::: TEXT FOR ANALYSIS

Thursday, May 12, 2011

On Bucket Lists and Living Life to the Fullest.

I am in the process of reimagining my Bucket List.  If-  heaven forbid- you have never heard of The Bucket List; it's the list of things that you want to do before you kick the bucket.  It's also a terrific movie with Morgan Freeman and Jack Nicholson and if you haven't seen it- see it and bring the tissues.

 I think we should all have a bucket list.   Some of the folks I have talked to about this have been resistant because it seems morbid to them.  The way I see it, we can't avoid death, it will get us all eventually.  So why not have a list of things to strive for before you reach that inevitibility?  Long before the movie came out, I was thinking about what I wanted to do in my life before I died.  What really started me thinking about this was actually Tim McGraw's song "Live Like You Were Dying".  I have included the video here for you if you haven't seen/heard it. 



I have to admit, just watching it makes me cry and I can't even belt it out without choking up it still has such an effect on me.  As I sit here, with it playing on my other browser, tears are streaming down my face.  That tells me that I haven't reached that point yet that I have gotten it right. 

I went sky diving


I went Rocky Mountain climbing

I went 2.7 seconds on a bull named Blue Manchu

and I loved deeper and I spoke sweeter

and I gave forgiveness I'd been denying

and he said someday I hope you get the chance

to live like you were dying.

::::::
::: DATA EXTRACTS

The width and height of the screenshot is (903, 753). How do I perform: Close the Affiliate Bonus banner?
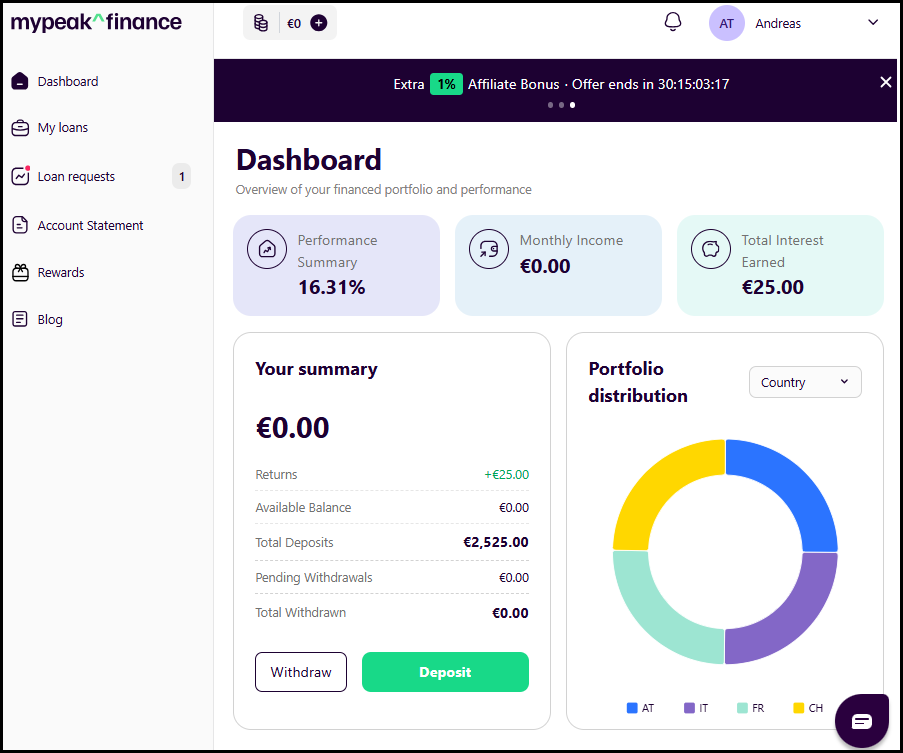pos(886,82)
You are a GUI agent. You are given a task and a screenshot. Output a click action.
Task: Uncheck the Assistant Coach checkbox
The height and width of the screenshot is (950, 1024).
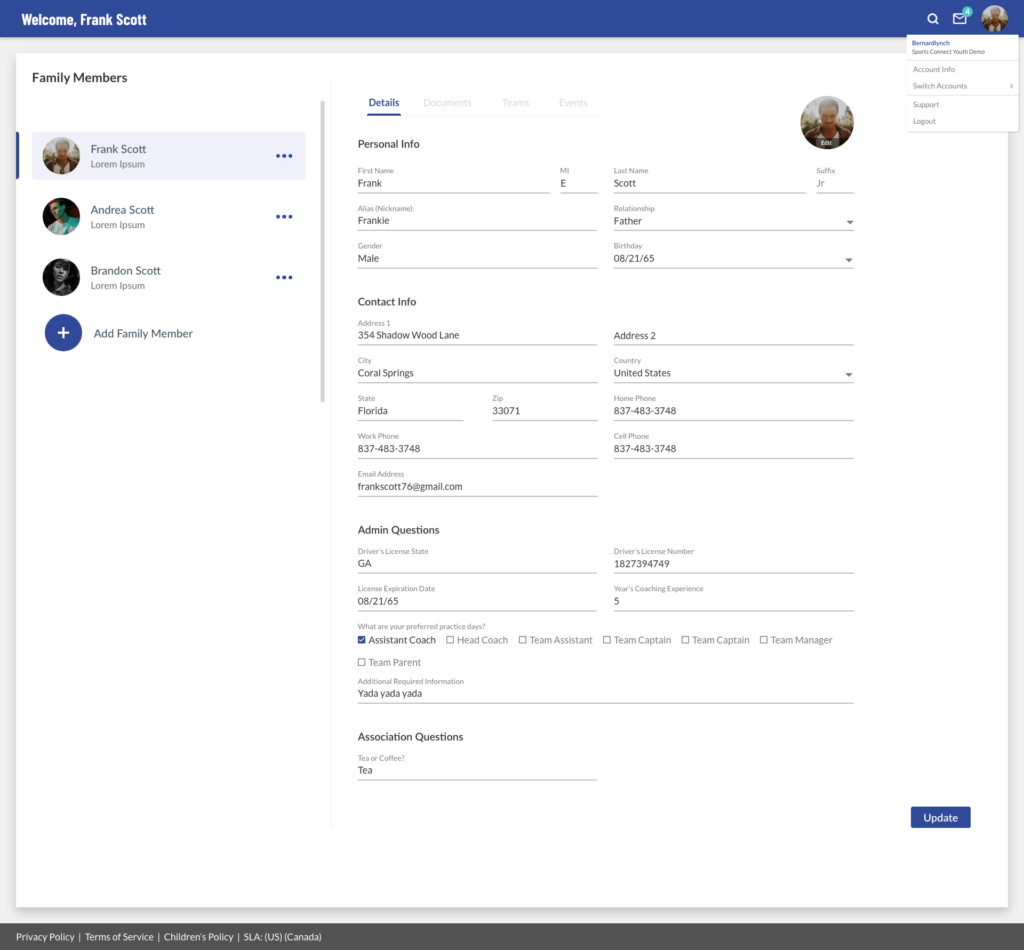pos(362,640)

::::::

* **STUDY QUESTIONS**
1. According to the bucket list post, why should everyone have a bucket list even though some people find the idea morbid?
2. Translate this sentence from the bucket list post into Spanish: "The way I see it, we can't avoid death, it will get us all eventually."
3. Carry on writing the bucket list post from its final line, in the same voice.

* **OUTPUTS IN ORDER**
1. Death can't be avoided and will get everyone eventually. So it makes sense to have a list of things to strive for before reaching that point.

2. Tal como yo lo veo, no podemos evitar la muerte; tarde o temprano nos alcanzará a todos.

3.
I don't want to find out that I have a terminal illness before I start living my life the way I should and doing things that I always wished I had.  I ask myself, why wait until you are under the gun and not able to really enjoy these things you want to do?  Aren't we all terminal? 

I have a lot of work to do on myself- I am the first to admit it.  Slowly I am finding more and more about what's inside.  Gratitude journals, inspirational books, this blog, my other writing; they all give me insight into who I am and who I really want to be in this life.  The beginning of this journey is my diagnosis but when I am working on "me"- I don't really think much about my illnesses.  I give thanks that they have given me the imepetus to start this and to make changes to my life but they don't factor into my bucket list or who I see myself becoming.  I will not allow them to stand in my way of living my life to the fullest- I will only allow them to modify the way I go about it.